Description of problem: When nsswitch.conf is configured to use 'db' source for groups, groupadd/groupmod utilities start, for some reason try to touch /usr/tmp, which is a symlink to /var/tmp. This is prevented by selinux with AVC message of this kind: time->Mon May 25 15:55:53 2009 type=SYSCALL msg=audit(1243281353.364:499668): arch=40000003 syscall=195 success=no exit=-13 a0=22e284 a1=bfc2af08 a2=a60ff4 a3=64 items=0 ppid=15361 pid=16261 auid=4294967295 uid=0 gid=0 euid=0 suid=0 fsuid=0 egid=0 sgid=0 fsgid=0 tty=(none) ses=4294967295 comm="groupmod" exe="/usr/sbin/groupmod" subj=system_u:system_r:groupadd_t:s0 key=(null) type=AVC msg=audit(1243281353.364:499668): avc: denied { read } for pid=16261 comm="groupmod" name="tmp" dev=dm-0 ino=1922 scontext=system_u:system_r:groupadd_t:s0 tcontext=system_u:object_r:usr_t:s0 tclass=lnk_file Version-Release number of selected component (if applicable): selinux-policy-3.6.12-39.fc11.noarch selinux-policy-targeted-3.6.12-39.fc11.noarch How reproducible: When we run some of our tests in RHTS. It doesn't seem to manifest when running a simple groupadd from command line, though. But the contexts seem sane. Steps to Reproduce: 1. run /tools/glibc/Sanity/nss-sanity test with latest rawhide distro Actual results: avc denied Expected results: no avc failures Additional info: This was found when testing tier tests on rawhide-20090525 using rhts.

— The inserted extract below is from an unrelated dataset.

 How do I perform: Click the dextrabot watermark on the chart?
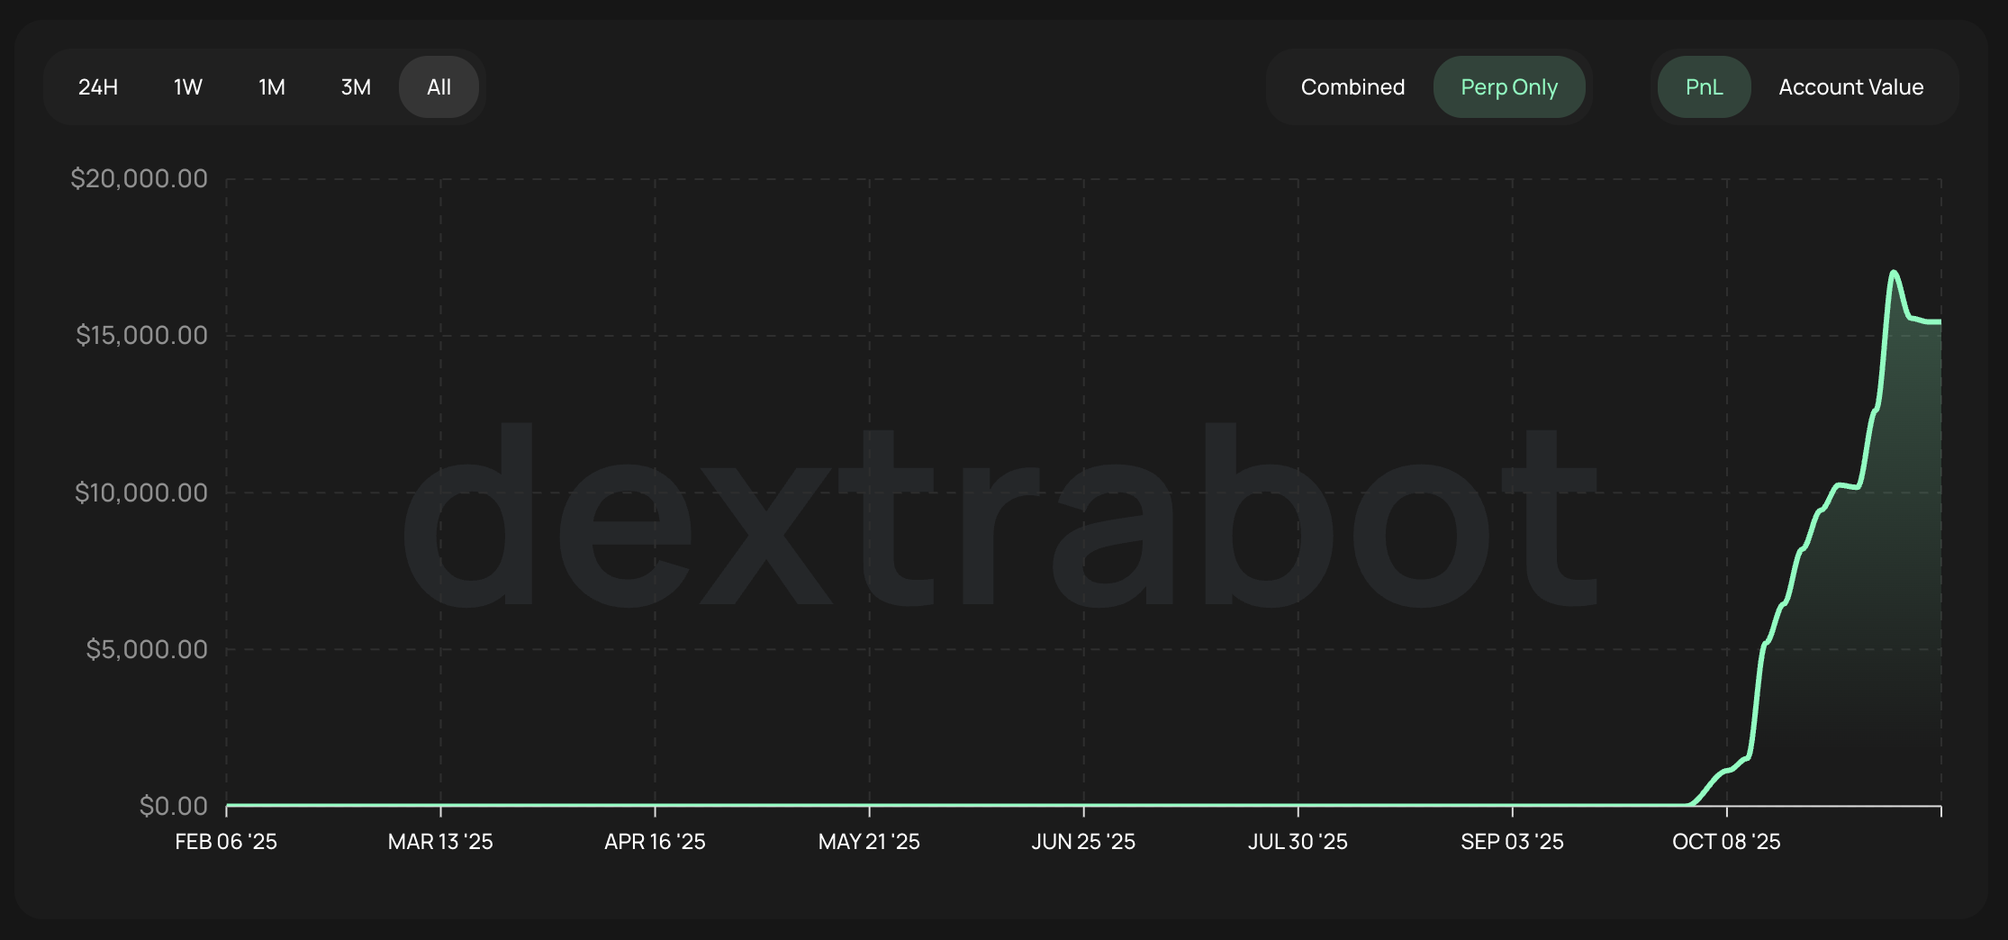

If you put the machine or domain into permissive mode, do you actually see it trying to write to tmp_t files?
it doesn't seem so - everything groupadd is doing is stat: # groupdel aaa1; strace -e trace=file groupadd aaa1 2>&1 | grep tmp stat("/var/tmp", {st_mode=S_IFDIR|S_ISVTX|0777, st_size=4096, ...}) = 0 stat("/var/tmp", {st_mode=S_IFDIR|S_ISVTX|0777, st_size=4096, ...}) = 0 (tens of occurences)
This bug appears to have been reported against 'rawhide' during the Fedora 11 development cycle. Changing version to '11'. More information and reason for this action is here: http://fedoraproject.org/wiki/BugZappers/HouseKeeping
Seems like this is fixed in the current release.